The newspaper said that since Oct. 1, Border Patrol agents in the Rio Grande Valley Sector arrested roughly 20,000 Honduras who entered the United States illegally.
The Guatemalan government also has a consulate in McAllen, the largest city in the Valley, a 120-mile-wide region that is the deepest portion of southern Texas along the Mexico border.
According to the Herald, the reason Honduras felt compelled to open a new consulate in the region is due to the significant uptick in arrests and deportations of Hondurans.
Unlike Mexicans, other nationals don't have the option to sign "voluntary departure" forms and be swiftly deposited back on the Mexican side of the border. Non-Mexicans have to be formally processed for deportation, a process involving the diplomatic intervention of their home governments, who have to officially accept deportees from the U.S.

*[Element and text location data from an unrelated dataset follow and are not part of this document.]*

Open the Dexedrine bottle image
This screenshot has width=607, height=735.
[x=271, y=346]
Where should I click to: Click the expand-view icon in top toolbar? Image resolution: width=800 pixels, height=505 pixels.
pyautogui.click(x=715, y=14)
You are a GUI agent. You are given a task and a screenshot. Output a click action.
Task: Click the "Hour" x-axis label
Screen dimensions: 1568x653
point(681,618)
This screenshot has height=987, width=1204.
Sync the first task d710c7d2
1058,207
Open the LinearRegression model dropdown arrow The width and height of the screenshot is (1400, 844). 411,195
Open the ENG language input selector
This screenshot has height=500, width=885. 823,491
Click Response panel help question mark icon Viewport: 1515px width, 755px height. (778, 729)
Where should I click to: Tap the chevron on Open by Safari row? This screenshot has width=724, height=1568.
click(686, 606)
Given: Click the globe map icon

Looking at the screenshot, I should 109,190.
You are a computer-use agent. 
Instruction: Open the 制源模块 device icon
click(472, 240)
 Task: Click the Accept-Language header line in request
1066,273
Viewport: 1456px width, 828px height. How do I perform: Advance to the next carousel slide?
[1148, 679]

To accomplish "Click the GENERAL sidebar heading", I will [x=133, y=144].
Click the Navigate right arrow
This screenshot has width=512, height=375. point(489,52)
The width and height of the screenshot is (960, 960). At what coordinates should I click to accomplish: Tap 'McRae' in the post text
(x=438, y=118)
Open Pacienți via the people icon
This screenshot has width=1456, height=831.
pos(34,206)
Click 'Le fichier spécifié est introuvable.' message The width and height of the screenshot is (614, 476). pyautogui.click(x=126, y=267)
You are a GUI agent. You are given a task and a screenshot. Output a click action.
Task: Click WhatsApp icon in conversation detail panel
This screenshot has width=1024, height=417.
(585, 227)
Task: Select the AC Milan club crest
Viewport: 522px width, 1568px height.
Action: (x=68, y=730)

Besides McAllen, Honduras also is opening another diplomatic outpost in Dallas, the newspaper quoted Karol Escalante, an official at the Honduran Embassy in Washington, as saying.
Diplomats from Honduras, Guatemala and Honduras assigned to the region certainly have their hands full. Deportation requires that countries of origin provide identification and travel documents.
The newspaper noted that in the last fiscal year, the Rio Grande Valley Sector had nearly 100,000 arrests, 50 percent of which involved nationals from countries other than Mexico, or "OTMs," primarily from Central American countries.
“Central Americans have always represented the largest population group of OTMs other than 2006, when we had an influx of Brazilian nationals here,” said Rosendo Hinojosa, chief of the Border Patrol's Rio Grande Valley sector.
“We’ve already apprehended more OTMs this year than we did the entire year last year,” Hinojosa said.
Guatemala opened a consulate in the area in 2011.
“A lot of people from Guatemala use this border to cross and enter the United States,” said Alba Caceres, the Guatemalan consul in McAllen.
The newspaper said that in the last calendar year, the Guatemalan consulate processed almost 11,000 travel documents for deportations and made arrangements for the remains of 29 dead migrants to return home.
“With about 10,500 travel document requests and 22 deaths during the past six months, both numbers could double, if the pace does not slow,” the newspaper said.
McAllen Mayor Jim Darling said that local consulates can help the city build ties with Central America.